Vectoring schmectoring

Recently, I was directed to an article in the Sydney Morning Herald of 2 May 2013, touting in uncritical fashion the supposed benefits of VDSL – Vectoring DSL.

Let me take issue…

The article quoted a proponent as saying:

“When you have multiple pairs that are interfering with each other, VDSL2 is limited to about 40 or 50Mbps even in the shortest loops. With vectoring you eliminate that ceiling. Over typical cable in a typical noise environment 100Mbps can be achieved over about 500 metres. If a lower speed can be tolerated, about 70Mbps, we can extend the range to about 700 metres. On really short loops, 350 metres, you’re talking about 150Mbps.”

They eliminate one ceiling – to get another, not three times distant. What that actually means, boys and girls, back here in the real world, is that on a clear day, with technology that is still in development, some people in some places might manage to get 150Mbps.

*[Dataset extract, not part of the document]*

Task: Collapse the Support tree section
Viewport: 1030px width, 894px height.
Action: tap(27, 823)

If you fall into one of the many categories of “stuffed”, on the other hand, like being on a long loop, or one with more than typical noise, or one with less than typical quality – you WON’T get that speed. In fact you won’t get anything remotely like that speed. And not only that, you never will – not until you replace the copper, move house, or persuade someone to shorten the local loop. And then you get a maximum of 150Mbps.

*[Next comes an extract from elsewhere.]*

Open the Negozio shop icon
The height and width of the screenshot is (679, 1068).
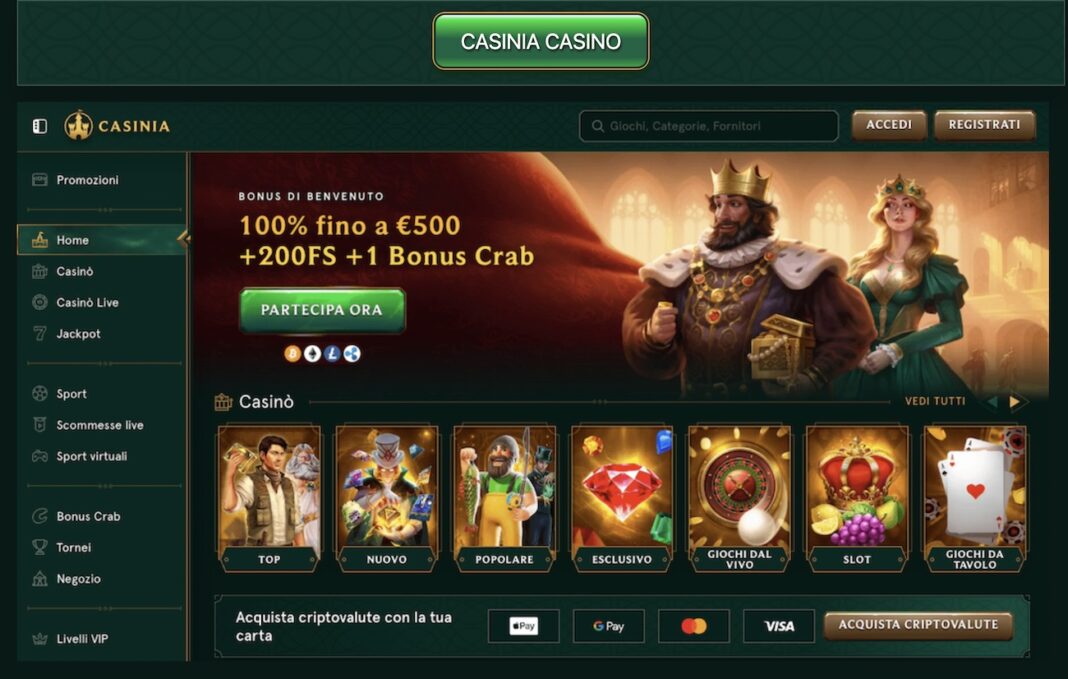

Or we could use fibre, and have a ceiling so far away we can’t see it with a telescope. Over almost any distance. With effectively no noise at all. Immune to electrical interference. That doesn’t corrode. That we can run gigabits on today if we wanted to.

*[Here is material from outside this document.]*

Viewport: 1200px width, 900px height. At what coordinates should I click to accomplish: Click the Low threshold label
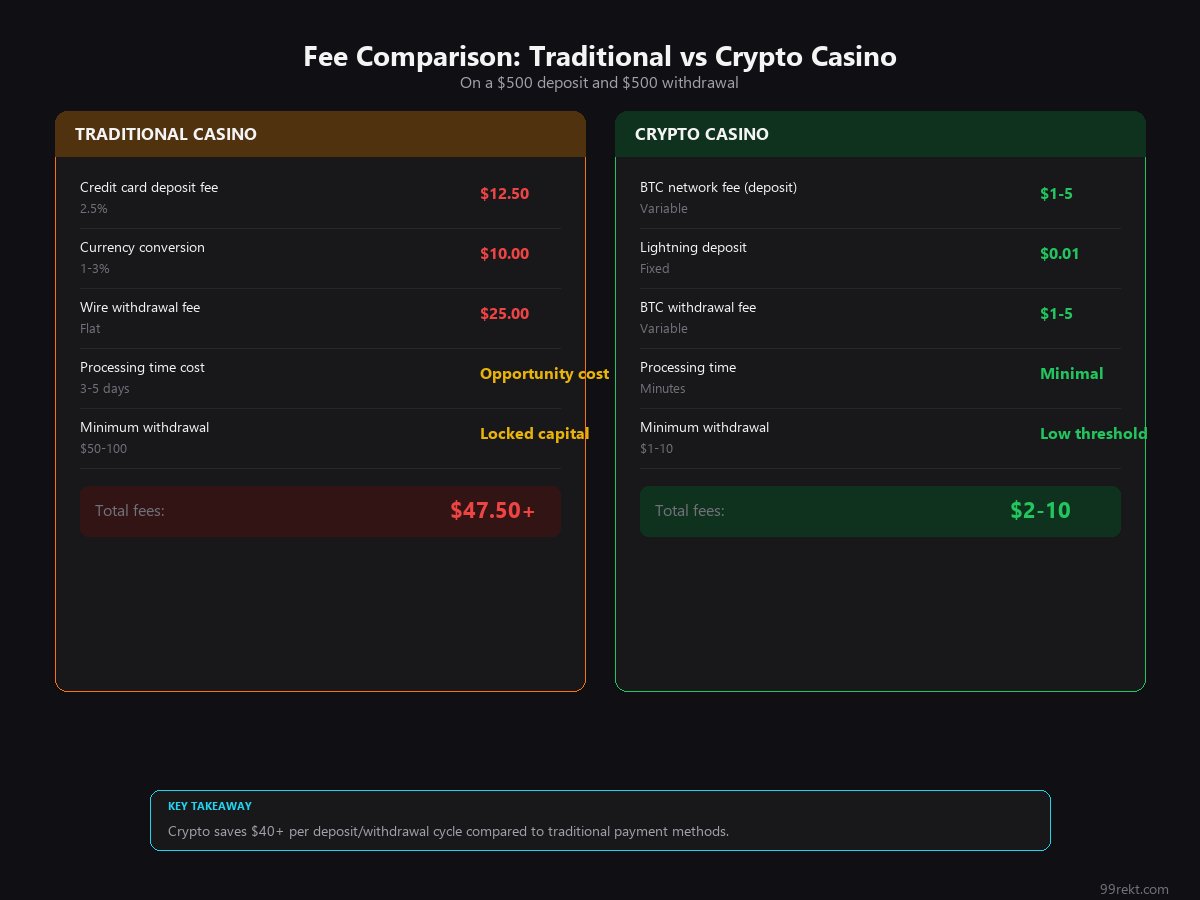point(1093,434)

Copper has no future. It barely has a present.

People keep comparing the two plans as if one were some kind of gold-plated luxury version, with the other being a no-frills version of basically the same thing. It’s NOT. The current version is already riddled with cost-cutting compromises. The only thing it doesn’t compromise on (much) is the idea that the physical infrastructure should be fibre all the way. Why? Because with fibre you have a future.

In other words, the current plan, for all it’s very many flaws, has a kernel of wisdom at its core, a saving grace. The alternative doesn’t even have that.